Tuskegee University men’s basketball head coach Benjy Taylor was briefly handcuffed by law enforcement after his team’s road loss to Morehouse College on Saturday, an incident now at the center of a potential civil lawsuit.
Coach handcuffed after postgame handshake
A video shared on Facebook appears to show Taylor being placed in handcuffs and escorted from the court following the game at Morehouse, according to avideo posted by HBCU Gameday to social media.
In a news release Sunday, national civil rights attorney Harry Daniels said Taylor has retained him as counsel and that his legal team is exploring “all legal avenues,” including a possible civil lawsuit, WSFA reported.

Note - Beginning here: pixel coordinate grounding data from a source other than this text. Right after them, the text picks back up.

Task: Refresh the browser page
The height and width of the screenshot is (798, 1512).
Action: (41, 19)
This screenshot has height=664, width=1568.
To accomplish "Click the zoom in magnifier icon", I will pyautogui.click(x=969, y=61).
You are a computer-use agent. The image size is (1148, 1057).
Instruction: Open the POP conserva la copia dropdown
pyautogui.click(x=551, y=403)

Concern over alleged aggressive behavior
According to Daniels’ release, Taylor became concerned during the postgame handshake line when a group of Morehouse football players were allegedly “acting aggressively” toward Tuskegee players and their parents. The release states that Taylor asked an officer on site to remove the football players from the court, citing conference-mandated security protocols that prohibit football players from intermingling with basketball players on the court and during handshake lines.
“When Coach Taylor asked two police officers to enforce those protocols attempting to diffuse an increasingly dangerous situation, however, one of the officers chose to place him in handcuffs and escort him from the court,” the release states. “Coach Taylor was never charged with a crime.”

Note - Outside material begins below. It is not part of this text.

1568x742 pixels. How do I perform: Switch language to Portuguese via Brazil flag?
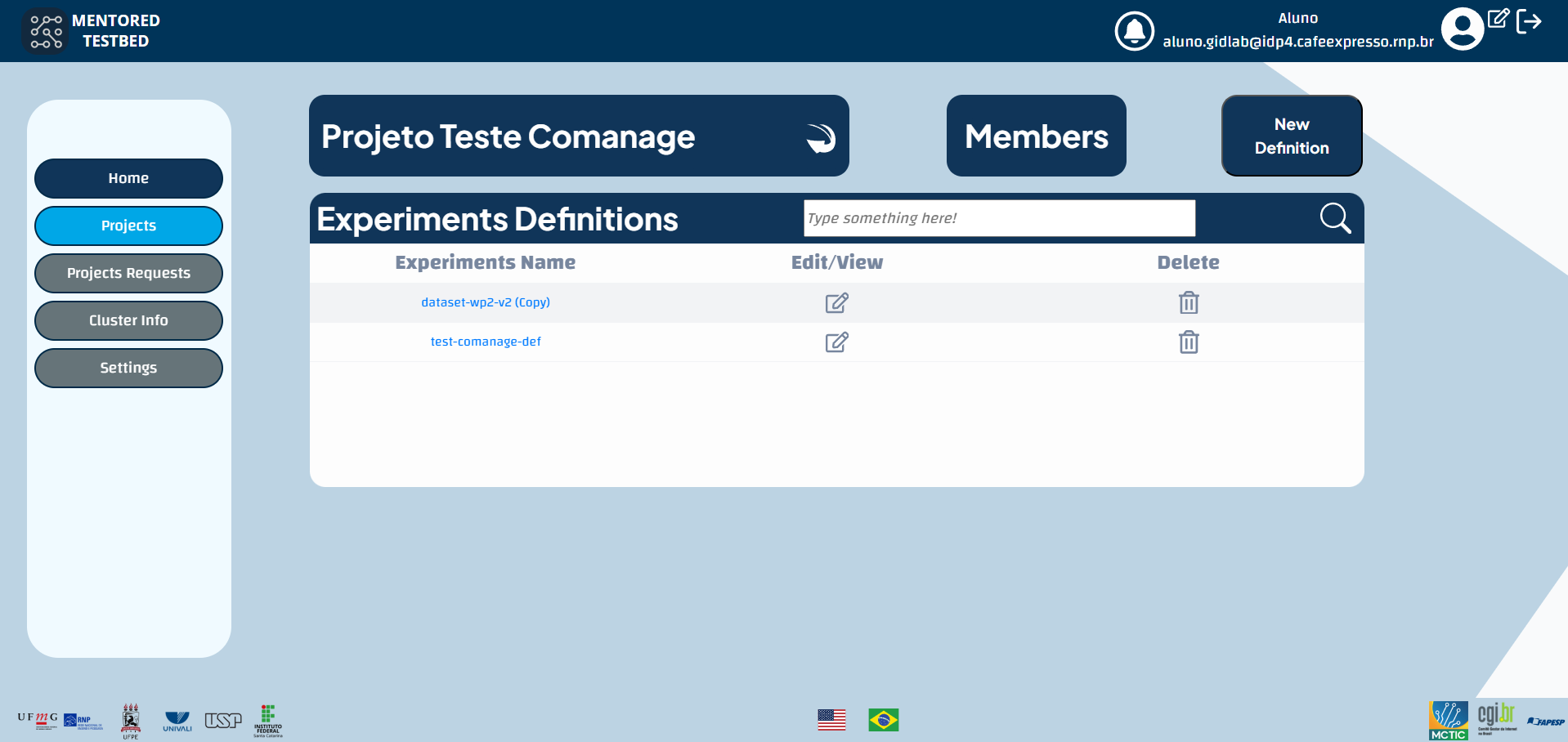[883, 720]
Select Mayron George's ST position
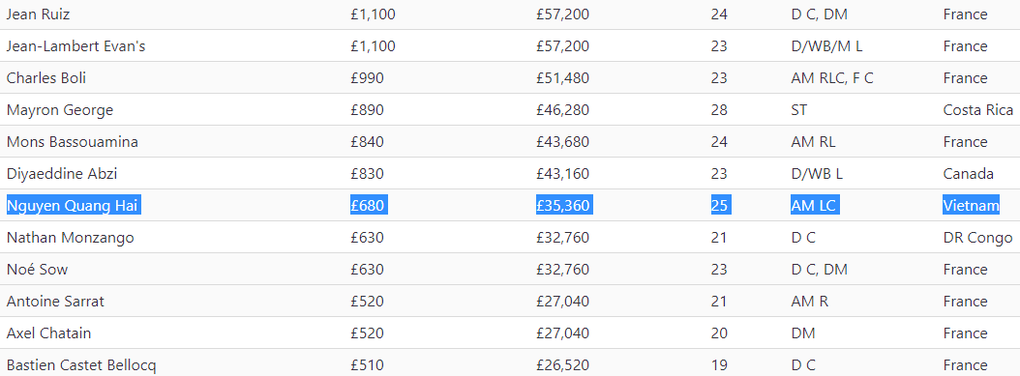The height and width of the screenshot is (376, 1020). click(x=799, y=110)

Attorney: ‘They need to be held accountable’
Daniels condemned the officer’s actions, calling the incident humiliating and unjustified.

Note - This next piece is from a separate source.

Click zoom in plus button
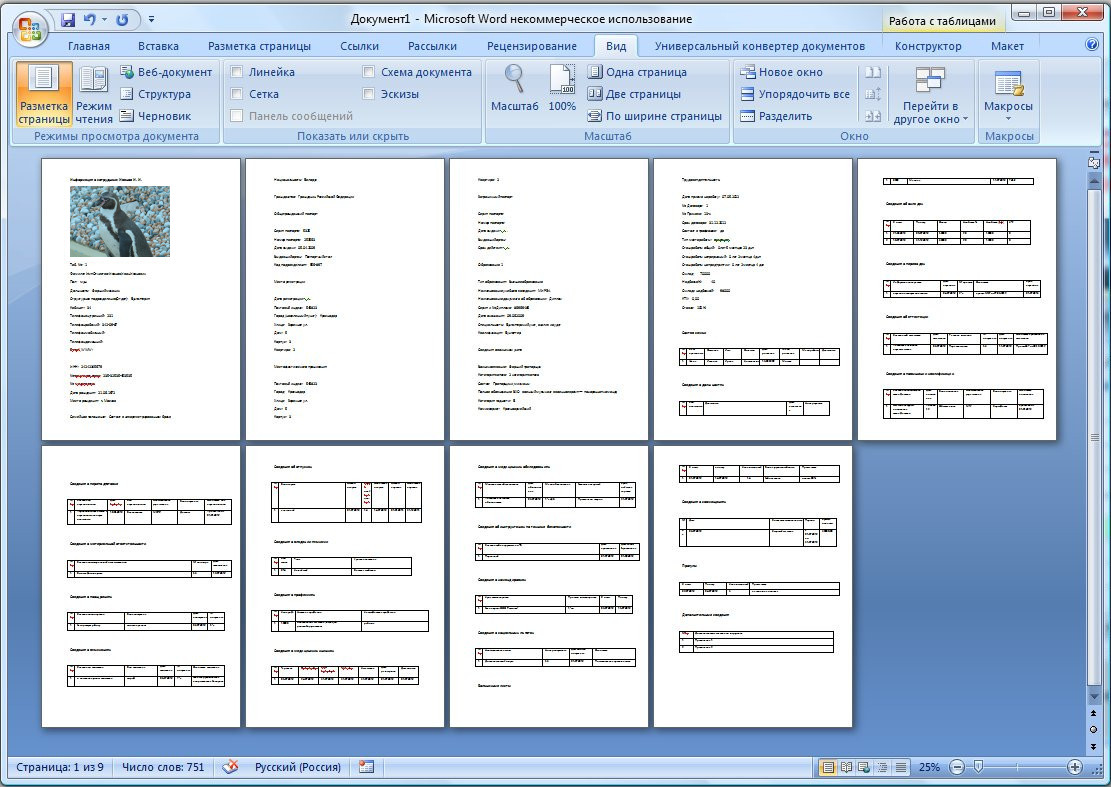 [x=1075, y=767]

“It would be bad for a police officer to treat anyone like this,” Daniels said in the release. “But to do it to a man like Coach Taylor, a highly respected professional and role model, to put him in handcuffs, humiliate him and treat him like a criminal in front of his team, his family and a gym full of fans is absolutely disgusting and they need to be held accountable.”
“Coach Taylor is a good man who did the right thing to protect his team and deescalate a dangerous situation and this officer put him in chains for his troubles,” Daniels added.
Coach Taylor says he felt “violated”
It remains unclear which law enforcement agency detained Taylor or how long he was held, but he later boarded the team bus back to Macon County and issued a statement addressing the incident, according to WSFA.
“I am at a loss for words, and I am upset about how I was violated and treated today,” Taylor wrote. “For my players, my family and people of Tuskegee to witness that is heartbreaking for me. I was simply trying to get the football team out of the handshake line as they were following right behind me and the team yelling obscenities! It was a very dangerous situation.”